[PATCH 6 of 6 STABLE V3] i18n: use encoding.lower/upper for encoding aware case folding

Mon Dec 12 07:25:42 CST 2011

# HG changeset patch
# User FUJIWARA Katsunori <foozy at lares.dti.ne.jp>
# Date 1323677419 -32400
# Branch stable
# Node ID b337a7d848538a5179ea74cb4ec3d23169b6116c
# Parent  22ae1ea19de2966fe4b13a049a25403cdf1bd8ab
i18n: use encoding.lower/upper for encoding aware case folding

this patch uses encoding.lower/upper for case folding, because ones of
str can not fold case of non ascii characters correctly.

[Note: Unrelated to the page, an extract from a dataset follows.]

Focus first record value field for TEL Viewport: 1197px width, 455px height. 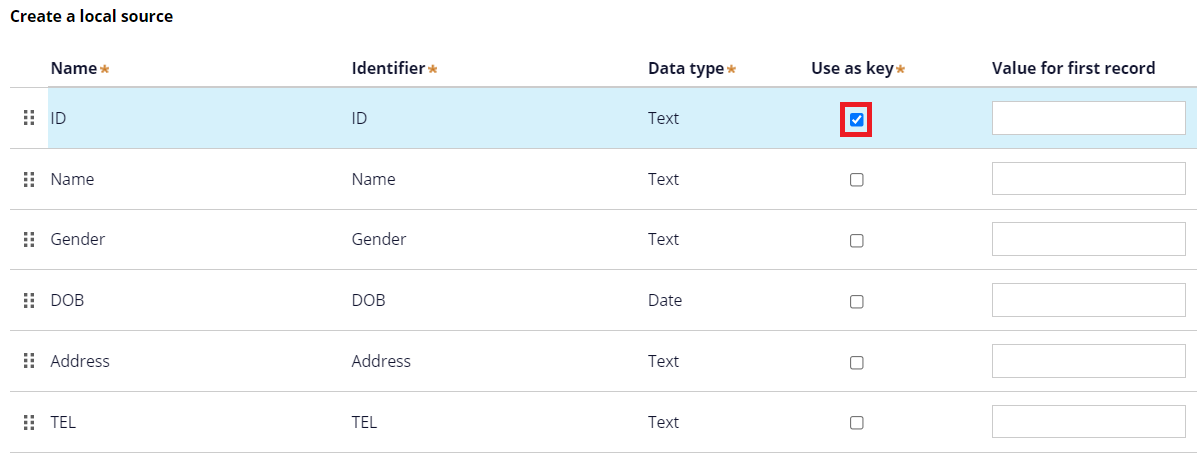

to avoid cyclic dependency, this patch introduces
encodinglower/encodingupper in both posix/windows specific files.

this patch also adds test shown below:

  - test-casefolding-cp932.t:

    test for case folding in problematic encoding cp932.

    this runs only in cygwin environment on Japanese Windows, because
    case folding of NTFS on other Windows can not treat byte sequence
    in cp932 correctly.

  - test-casefolding-geo.t:

    test for case folding of Georgian alphabet in utf-8 encoding.

    WinXP(NTFS) and MacOSX(HFS+) can not treat case folded u'\u10a0'
    and u'\u2d00' as same alphabet, but Win7(NTFS) and Python unicode
    implementation can.

some "normcase()" are excluded from function wrap list in
hgext/win32mbcs.py, because they become encoding aware by this patch.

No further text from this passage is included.